EX-5.1 2 arec_ex51.htm EX-5.1 Blueprint
Exhibit 5.1
Law Office of Clifford J. Hunt, P.A.
8200 Seminole Boulevard
Seminole, Florida 33772
(727) 471-0444 Telephone
(727) 471-0447 Facsimile
Reply to:
July 3, 2018
Mark C. Jensen, CEO
American Resources Corporation
9002 Technology lane
Fishers, IN 46038
Registration Statement on Form S-1 for American Resources Corporation
Dear Mr. Jensen:
You have requested our opinion, as counsel for American Resources Corporation, a Florida corporation (the “Company”), in connection with a Registration Statement on Form S-1 (the “Registration Statement”) to be filed by the Company with the United States Securities and Exchange Commission (the “Commission”) under the Securities Act of 1933 (the “Act”), as amended, regarding the legality of the 40,000,000 shares (the “Shares”) of Class “A” Common Stock, par value $0.0001 per share, of the Company which are being registered in the Registration Statement.

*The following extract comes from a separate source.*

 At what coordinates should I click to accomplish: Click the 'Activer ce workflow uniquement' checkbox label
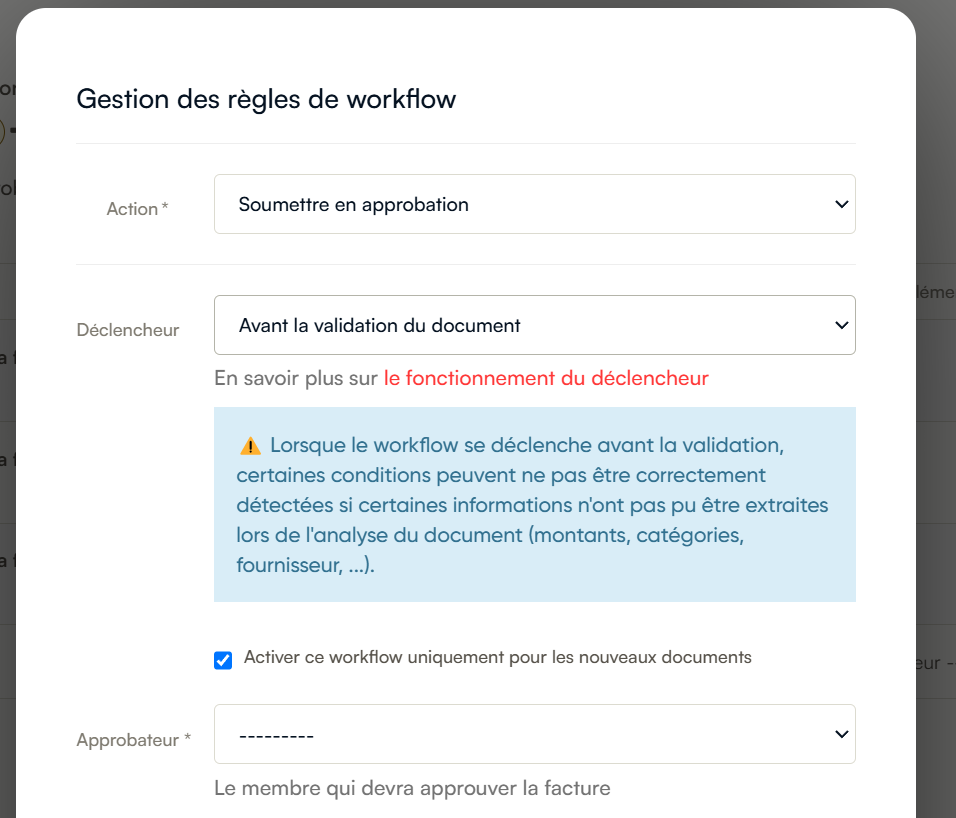(x=497, y=658)
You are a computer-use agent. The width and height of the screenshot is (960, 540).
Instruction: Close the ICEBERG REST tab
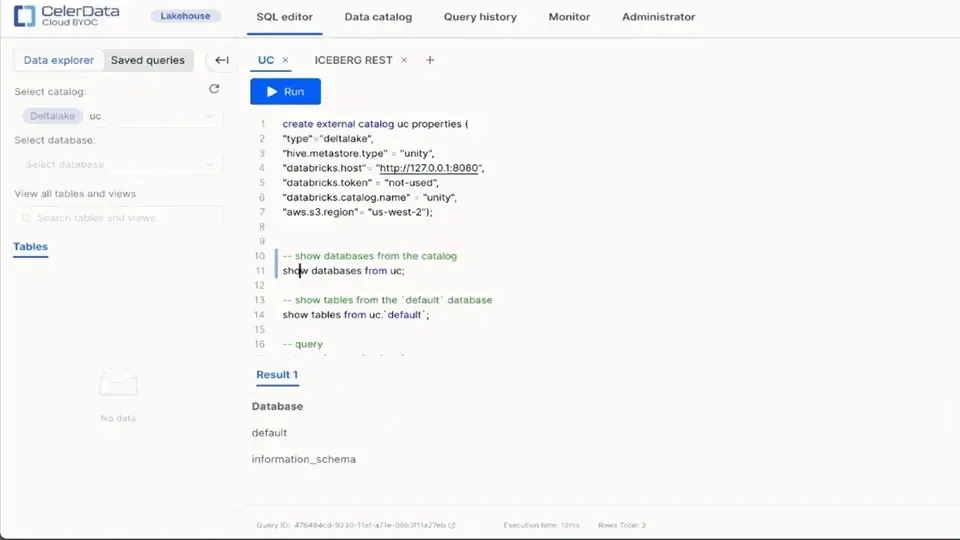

We have made such legal examination and inquiries as we have deemed advisable or necessary for the purpose of rendering this opinion and have examined originals or copies of the following documents and corporate records:
Articles of Incorporation and amendments thereto;
Resolutions of the Board of Directors authorizing the issuance of the Shares; and
Such other documents and records as we have deemed relevant in connection with this opinion.
Mark C. Jensen, CEO
Re: American Resources
July 3, 2018
Page 2 of 2
In rendering this opinion, we have relied upon, with the consent of the Company and its Board of Directors: (i) the representations of the Company, its officers and directors as set forth in the aforementioned documents as to factual matters; and (ii) assurances from the officers and directors of the Company regarding factual representations as we have deemed necessary for purposes of expressing the opinions set forth herein. We have not undertaken any independent investigation to determine or verify any information and representations made by the Company, its officers and directors in the aforementioned documents and have relied upon such information and representations as being accurate and complete in expressing our opinion.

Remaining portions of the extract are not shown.